Ser discretos al desbloquear el smartphone en lugares concurridos es una buena medida preventiva, pero no infalible, prosigue el experto: «Aún cuando un tercero desconozca nuestras claves, puede consultar bastante información si ciertas funciones no están bien configuradas. Tan solo necesita que dejemos el móvil desatendido unos minutos. Además de consultar los últimos mensajes, correos electrónicos y notificaciones entrantes desde la pantalla de bloqueo, el intruso podría tener acceso a la cámara y, desde ahí, a las últimas fotografías tomadas. En algunos casos incluso al resto del dispositivo».
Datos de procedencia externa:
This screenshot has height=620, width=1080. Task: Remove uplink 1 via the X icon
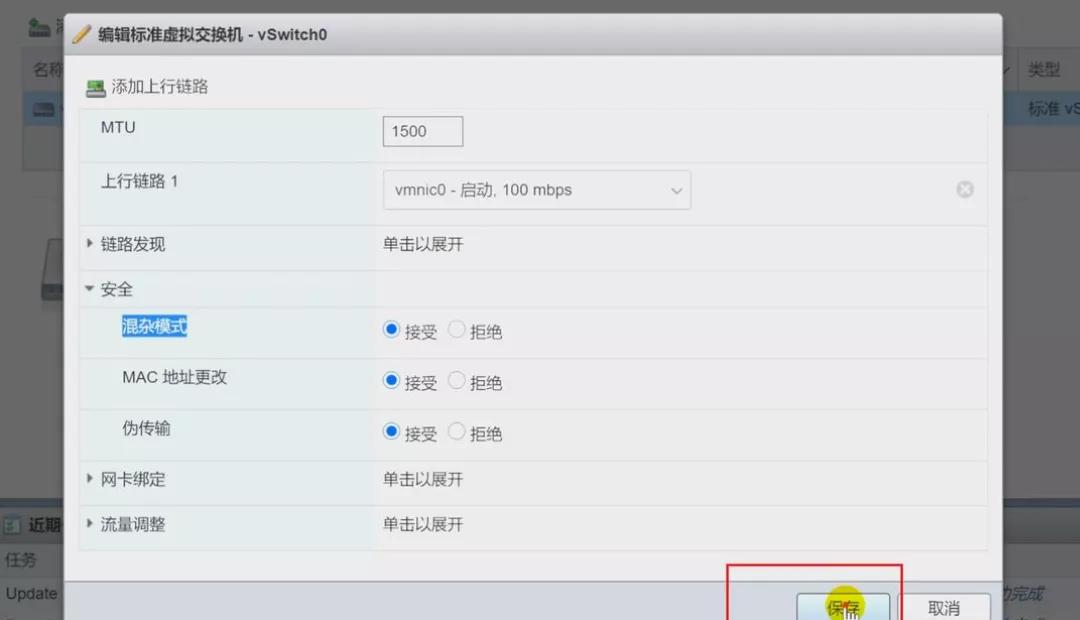(x=965, y=189)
Más allá del PIN y la huella dactilar
La mayoría de terminales modernos cuentan con sensores de identificación biométrica (facial, dactilar…) que los entendidos recomiendan habilitar durante el proceso de configuración inicial. Seguidamente, Trullás pide «activar el bloqueo automático del móvil tras pocos segundos de inactividad, ocultar el contenido de las notificaciones en la pantalla bloqueada y habilitar funciones como 'encontrar mi dispositivo' o el borrado remoto en caso de pérdida o robo».
Desde Ingram Micro también aconsejan no usar la misma contraseña para todo y revisar los permisos de las aplicaciones, limitando su acceso a datos sensibles como nuestra agenda de contactos, ubicación o la propia unidad de almacenamiento (siempre que no resulte estrictamente necesario): «Las tiendas de aplicaciones son cada vez más transparentes en este sentido, de manera que es sencillo negar algún permiso que consideremos exagerado».
En última instancia y según nuestro sistema operativo, podemos crear carpetas seguras y perfiles privados, ocultar fotos en álbumes protegidos y utilizar herramientas de tiempo de uso para limitar el acceso a determinadas apps. Funciones éstas que nos permiten compartir el smartphone momentáneamente sin exponer toda la información personal.
Los usuarios, suspensos en ciberseguridad
Los últimos estudios llevados a cabo por Google y firmas de análisis como Harris Poll o Morning Consult no dejan lugar a la duda: hacemos oídos sordos a las buenas prácticas sobre ciberseguridad. Un 65% de los usuarios reutiliza contraseñas y apenas un 40% activa la autenticación en dos factores para sus cuentas principales. Estos porcentajes preocupan si tenemos en cuenta que más del 80% utiliza el smartphone para realizar gestiones de banca electrónica (según el Observatorio Nacional de Tecnología y Sociedad); y que cada año se roban miles móviles en nuestro país (sin que la mayoría de sus propietarios cuenten con copias de seguridad).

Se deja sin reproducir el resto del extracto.